*Task requirements*:
Recast the lines from the first one through the line containing "Open 'Werkt de", inclusive, as a numbered list, omitting blank lines.

[Records from a data collection]
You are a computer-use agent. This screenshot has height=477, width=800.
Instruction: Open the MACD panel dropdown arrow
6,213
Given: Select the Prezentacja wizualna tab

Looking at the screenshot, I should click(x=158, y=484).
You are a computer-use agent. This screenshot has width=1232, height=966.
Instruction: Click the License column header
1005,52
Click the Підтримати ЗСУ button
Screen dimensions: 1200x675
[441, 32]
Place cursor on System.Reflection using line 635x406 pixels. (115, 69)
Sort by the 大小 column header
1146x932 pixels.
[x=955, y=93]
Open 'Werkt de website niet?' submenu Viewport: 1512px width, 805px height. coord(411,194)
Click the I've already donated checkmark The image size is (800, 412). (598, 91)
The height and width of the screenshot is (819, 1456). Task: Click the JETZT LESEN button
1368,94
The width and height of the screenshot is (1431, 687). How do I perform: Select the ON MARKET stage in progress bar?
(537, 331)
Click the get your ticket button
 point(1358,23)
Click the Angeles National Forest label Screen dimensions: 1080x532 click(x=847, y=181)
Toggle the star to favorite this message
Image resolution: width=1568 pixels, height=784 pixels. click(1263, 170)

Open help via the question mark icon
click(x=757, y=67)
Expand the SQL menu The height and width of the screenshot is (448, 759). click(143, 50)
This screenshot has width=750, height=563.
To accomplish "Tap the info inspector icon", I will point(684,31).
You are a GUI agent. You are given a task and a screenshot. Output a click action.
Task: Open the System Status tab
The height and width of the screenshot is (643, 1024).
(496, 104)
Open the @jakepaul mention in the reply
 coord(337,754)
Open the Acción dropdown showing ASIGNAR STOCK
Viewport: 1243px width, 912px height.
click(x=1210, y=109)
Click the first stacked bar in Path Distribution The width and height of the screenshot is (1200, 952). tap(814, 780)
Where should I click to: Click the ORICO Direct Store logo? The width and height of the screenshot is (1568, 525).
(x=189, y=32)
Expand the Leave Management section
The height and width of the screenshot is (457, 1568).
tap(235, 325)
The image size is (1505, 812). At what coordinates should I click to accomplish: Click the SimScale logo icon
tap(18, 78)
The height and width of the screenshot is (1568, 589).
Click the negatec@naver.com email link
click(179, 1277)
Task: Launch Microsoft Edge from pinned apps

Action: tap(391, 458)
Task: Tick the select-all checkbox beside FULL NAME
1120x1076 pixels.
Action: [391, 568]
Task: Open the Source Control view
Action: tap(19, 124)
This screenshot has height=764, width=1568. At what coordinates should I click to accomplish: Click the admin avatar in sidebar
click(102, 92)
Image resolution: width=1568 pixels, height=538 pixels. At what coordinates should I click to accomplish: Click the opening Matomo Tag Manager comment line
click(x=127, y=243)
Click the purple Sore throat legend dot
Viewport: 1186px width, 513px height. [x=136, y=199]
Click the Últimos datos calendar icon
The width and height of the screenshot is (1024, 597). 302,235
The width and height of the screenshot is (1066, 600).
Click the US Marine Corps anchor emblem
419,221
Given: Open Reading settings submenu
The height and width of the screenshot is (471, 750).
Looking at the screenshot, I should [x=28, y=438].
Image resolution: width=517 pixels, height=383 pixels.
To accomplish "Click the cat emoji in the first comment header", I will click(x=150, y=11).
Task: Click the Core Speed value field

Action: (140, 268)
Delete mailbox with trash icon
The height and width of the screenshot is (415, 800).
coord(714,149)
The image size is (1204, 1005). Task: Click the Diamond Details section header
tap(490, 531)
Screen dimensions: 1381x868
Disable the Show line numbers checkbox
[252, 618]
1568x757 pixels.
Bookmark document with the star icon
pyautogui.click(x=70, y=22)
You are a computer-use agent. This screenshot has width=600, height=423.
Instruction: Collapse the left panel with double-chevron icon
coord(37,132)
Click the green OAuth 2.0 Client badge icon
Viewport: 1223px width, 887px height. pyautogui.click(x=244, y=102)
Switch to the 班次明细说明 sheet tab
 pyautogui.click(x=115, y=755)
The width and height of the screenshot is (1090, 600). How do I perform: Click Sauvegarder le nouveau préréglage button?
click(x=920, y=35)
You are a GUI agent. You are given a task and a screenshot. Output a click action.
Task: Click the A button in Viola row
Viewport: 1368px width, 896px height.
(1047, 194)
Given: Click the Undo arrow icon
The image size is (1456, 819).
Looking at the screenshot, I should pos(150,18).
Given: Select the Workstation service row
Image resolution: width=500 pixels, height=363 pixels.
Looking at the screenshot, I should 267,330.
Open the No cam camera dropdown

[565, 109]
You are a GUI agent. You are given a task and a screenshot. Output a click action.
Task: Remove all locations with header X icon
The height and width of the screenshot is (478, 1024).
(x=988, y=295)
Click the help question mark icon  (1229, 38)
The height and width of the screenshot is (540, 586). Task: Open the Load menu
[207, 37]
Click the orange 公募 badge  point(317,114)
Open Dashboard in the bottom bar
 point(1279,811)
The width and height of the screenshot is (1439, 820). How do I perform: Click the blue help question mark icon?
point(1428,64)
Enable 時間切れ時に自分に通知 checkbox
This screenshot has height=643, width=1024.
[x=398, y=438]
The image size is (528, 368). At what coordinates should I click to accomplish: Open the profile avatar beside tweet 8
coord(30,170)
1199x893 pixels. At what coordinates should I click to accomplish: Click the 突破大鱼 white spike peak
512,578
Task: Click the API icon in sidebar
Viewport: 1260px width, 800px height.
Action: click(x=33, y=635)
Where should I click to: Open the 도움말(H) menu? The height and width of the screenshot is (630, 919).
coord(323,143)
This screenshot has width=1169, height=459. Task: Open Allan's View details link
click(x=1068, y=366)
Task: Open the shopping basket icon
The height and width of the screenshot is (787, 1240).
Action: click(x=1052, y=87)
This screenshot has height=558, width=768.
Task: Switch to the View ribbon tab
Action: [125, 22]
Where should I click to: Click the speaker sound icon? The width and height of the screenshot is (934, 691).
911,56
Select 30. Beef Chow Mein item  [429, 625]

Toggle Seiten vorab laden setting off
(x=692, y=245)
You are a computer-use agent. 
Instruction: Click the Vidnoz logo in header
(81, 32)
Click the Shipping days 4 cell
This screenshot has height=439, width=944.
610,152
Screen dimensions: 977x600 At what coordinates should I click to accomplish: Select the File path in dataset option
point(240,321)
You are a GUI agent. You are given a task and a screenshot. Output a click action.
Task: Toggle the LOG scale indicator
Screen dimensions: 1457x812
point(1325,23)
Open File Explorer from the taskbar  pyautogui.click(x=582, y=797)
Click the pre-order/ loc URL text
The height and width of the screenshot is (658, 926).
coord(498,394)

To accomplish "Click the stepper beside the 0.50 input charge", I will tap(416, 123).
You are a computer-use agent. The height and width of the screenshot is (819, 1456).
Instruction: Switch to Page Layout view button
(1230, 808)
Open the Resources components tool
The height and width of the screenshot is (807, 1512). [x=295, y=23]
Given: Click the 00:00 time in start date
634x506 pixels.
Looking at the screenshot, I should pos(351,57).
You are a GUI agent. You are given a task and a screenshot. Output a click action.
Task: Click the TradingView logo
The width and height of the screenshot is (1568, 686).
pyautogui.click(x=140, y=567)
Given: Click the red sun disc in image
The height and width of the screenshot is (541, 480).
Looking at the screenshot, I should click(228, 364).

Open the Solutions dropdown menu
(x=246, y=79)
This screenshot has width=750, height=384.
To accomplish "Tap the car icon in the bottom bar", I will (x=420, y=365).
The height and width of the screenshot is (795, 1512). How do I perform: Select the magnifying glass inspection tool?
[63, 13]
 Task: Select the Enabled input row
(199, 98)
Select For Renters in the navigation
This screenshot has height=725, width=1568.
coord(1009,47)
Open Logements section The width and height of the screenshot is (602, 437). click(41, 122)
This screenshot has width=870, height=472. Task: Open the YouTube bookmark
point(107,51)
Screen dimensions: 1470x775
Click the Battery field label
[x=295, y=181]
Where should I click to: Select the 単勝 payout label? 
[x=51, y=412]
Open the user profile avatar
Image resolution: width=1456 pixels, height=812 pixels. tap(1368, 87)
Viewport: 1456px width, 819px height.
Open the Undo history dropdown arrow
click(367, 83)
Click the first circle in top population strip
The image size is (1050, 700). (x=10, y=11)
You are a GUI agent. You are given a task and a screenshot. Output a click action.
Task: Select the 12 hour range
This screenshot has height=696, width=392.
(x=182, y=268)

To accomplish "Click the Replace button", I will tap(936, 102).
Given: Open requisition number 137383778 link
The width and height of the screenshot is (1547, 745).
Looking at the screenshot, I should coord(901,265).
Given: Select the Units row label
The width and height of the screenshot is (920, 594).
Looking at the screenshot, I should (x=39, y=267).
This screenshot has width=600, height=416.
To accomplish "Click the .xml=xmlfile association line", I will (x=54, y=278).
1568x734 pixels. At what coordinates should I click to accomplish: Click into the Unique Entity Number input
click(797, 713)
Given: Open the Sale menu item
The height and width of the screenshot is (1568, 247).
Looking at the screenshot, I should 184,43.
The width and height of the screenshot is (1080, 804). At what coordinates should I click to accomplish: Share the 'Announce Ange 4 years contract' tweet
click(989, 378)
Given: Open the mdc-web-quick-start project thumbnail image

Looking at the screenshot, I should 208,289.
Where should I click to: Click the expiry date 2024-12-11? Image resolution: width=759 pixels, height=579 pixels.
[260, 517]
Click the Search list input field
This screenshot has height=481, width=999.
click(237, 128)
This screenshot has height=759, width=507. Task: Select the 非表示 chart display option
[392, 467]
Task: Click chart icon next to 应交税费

*Result*:
1. You are a computer-use agent. This screenshot has height=477, width=800.
2. Instruction: Open the MACD panel dropdown arrow
3. 6,213
4. Given: Select the Prezentacja wizualna tab
5. Looking at the screenshot, I should click(x=158, y=484).
6. You are a computer-use agent. This screenshot has width=1232, height=966.
7. Instruction: Click the License column header
8. 1005,52
9. Click the Підтримати ЗСУ button
10. Screen dimensions: 1200x675
11. [441, 32]
12. Place cursor on System.Reflection using line 635x406 pixels. (115, 69)
13. Sort by the 大小 column header
14. 1146x932 pixels.
15. [x=955, y=93]
16. Open 'Werkt de website niet?' submenu Viewport: 1512px width, 805px height. coord(411,194)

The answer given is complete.